Modeling Personality Traits of Filipino Twitter Users
Edward Tighe | Charibeth Cheng
Proceedings of the Second Workshop on Computational Modeling of People’s Opinions, Personality, and Emotions in Social Media
Recent studies in the field of text-based personality recognition experiment with different languages, feature extraction techniques, and machine learning algorithms to create better and more accurate models; however, little focus is placed on exploring the language use of a group of individuals defined by nationality. Individuals of the same nationality share certain practices and communicate certain ideas that can become embedded into their natural language. Many nationals are also not limited to speaking just one language, such as how Filipinos speak Filipino and English, the two national languages of the Philippines.
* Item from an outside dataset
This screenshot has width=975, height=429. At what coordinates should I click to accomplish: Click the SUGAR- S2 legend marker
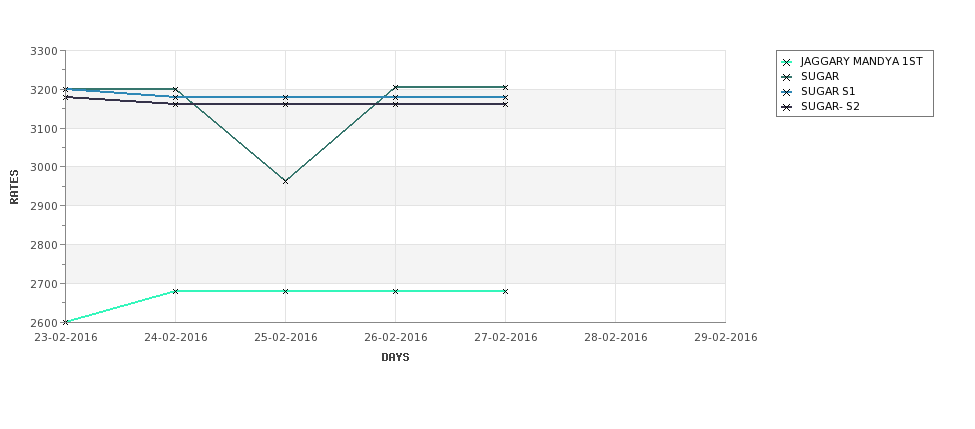coord(787,107)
The addition of several regional/indigenous languages, along with the commonness of code-switching, allow for a Filipino to have a rich vocabulary. This presents an opportunity to create a text-based personality model based on how Filipinos speak, regardless of the language they use. To do so, data was collected from 250 Filipino Twitter users. Different combinations of data processing techniques were experimented upon to create personality models for each of the Big Five. The results for both regression and classification show that Conscientiousness is consistently the easiest trait to model, followed by Extraversion. Classification models for Agreeableness and Neuroticism had subpar performances, but performed better than those of Openness. An analysis on personality trait score representation showed that classifying extreme outliers generally produce better results for all traits except for Neuroticism and Openness.